Immediately after taking over the control of the company, Sikandar began buying out the loss-making public companies like Bolan Castings and the closed-down automotive battery making Millat Industrial Products as these were considered ‘strategic’ to the growth of Millat Tractors. In the later years, he also made a major investment to set up Millat Equipment to manufacture Fork Lifts, generators, gears, drive shafts, etc. At their peak, the group sales stood at over Rs29bn.

Although the tractor industry has seen sales drop significantly, jobs cut and profits plunge over the last few years because of the enforcement of sales tax, Sikandar is hopeful that the government’s decision to reduce it from 17pc to 10pc from July 1 will go a long was in boosting sales. “We are expecting our sales to grow from the present 23,000-24,000 to 34,000-35,000 units next year,” he says.

The reduction in the sales tax will save farmers Rs30,000 on a small tractor and Rs90,000 on the large one. “The government will also benefit from the cut in sales tax rate as it will generate more revenues when the sales grow. I expect the government to keep the tax regime stable for the tractor industry to enable us plan for the future. Uncertainty and confusion always hurt the industry as we have seen in the last few years,” the chairman of the Millat Group of Companies notes. He is also critical of the previous government’s policy permitting zero-rated import of the built-up tractors. It was a bad policy for the local vending industry that the present government has reversed.

Sikandar, who has been associated with the foundry industry from the start of his career at Naya Daur Motors, is hopeful that the tractor sale will rise to 60,000 units in next one year from the present 40,0000-45,000. “The domestic tractor sales have the potential of soaring to 80,000 units - almost equal to the local installed production capacity. To further expand the market, new investments will be required in capacity expansion by both tractor makers and their suppliers,” he argues.

While the domestic sales are the bread and butter of the tractor industry, Millat is working hard on its plans to export its tractors to Africa, Europe, the Middle East, etc. “We are focusing only on improving the quality of our product for the last six months. The locally made parts meet all the quality requirements of our principal, but we are facing problems in parts we import from China. Nowadays we are looking for good (Chinese) supplier and putting in place quality checks (on the imported parts).” Pakistani tractors are said to be cheapest in the world and are being shipped out of the country to Africa, Afghanistan and Europe.
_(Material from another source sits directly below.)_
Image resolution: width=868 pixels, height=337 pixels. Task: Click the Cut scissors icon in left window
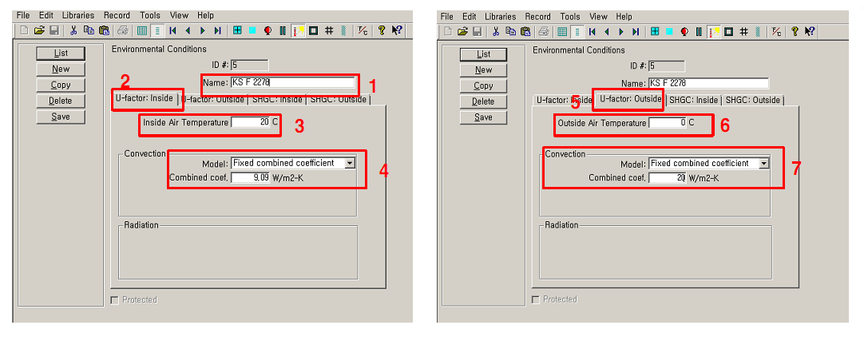tap(73, 31)
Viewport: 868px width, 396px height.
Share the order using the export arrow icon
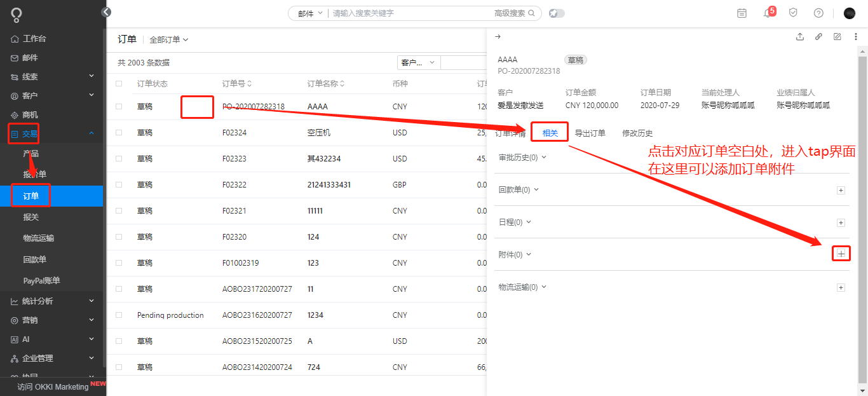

Sikandar, who is also chairman of the Pakistan Business Council, argues that private investment is essential for achieving growth. And private investors are shy of investing in the country because of myriad of problems and issues facing the economy. “We have been sucked into different issues, security and energy shortages being the most important ones. As a consequence, capital is flying out of the country. If the economy is to prosper and investment increase, the government will have to deal with these two issues and settle them once for all.”

He thinks the government is moving the economy, broadly speaking, in the right direction. It is making efforts to document the economy, bring informal sector into tax net, privatise state-owned businesses, solve energy problem and eliminate terrorism.

“Still it has a long way to go,” he contends, “and on the way it got to learn that local investment is as important for turning the economy around as foreign investment, and economic and investment policies should be made for ‘investors’ only and not for local or foreign.”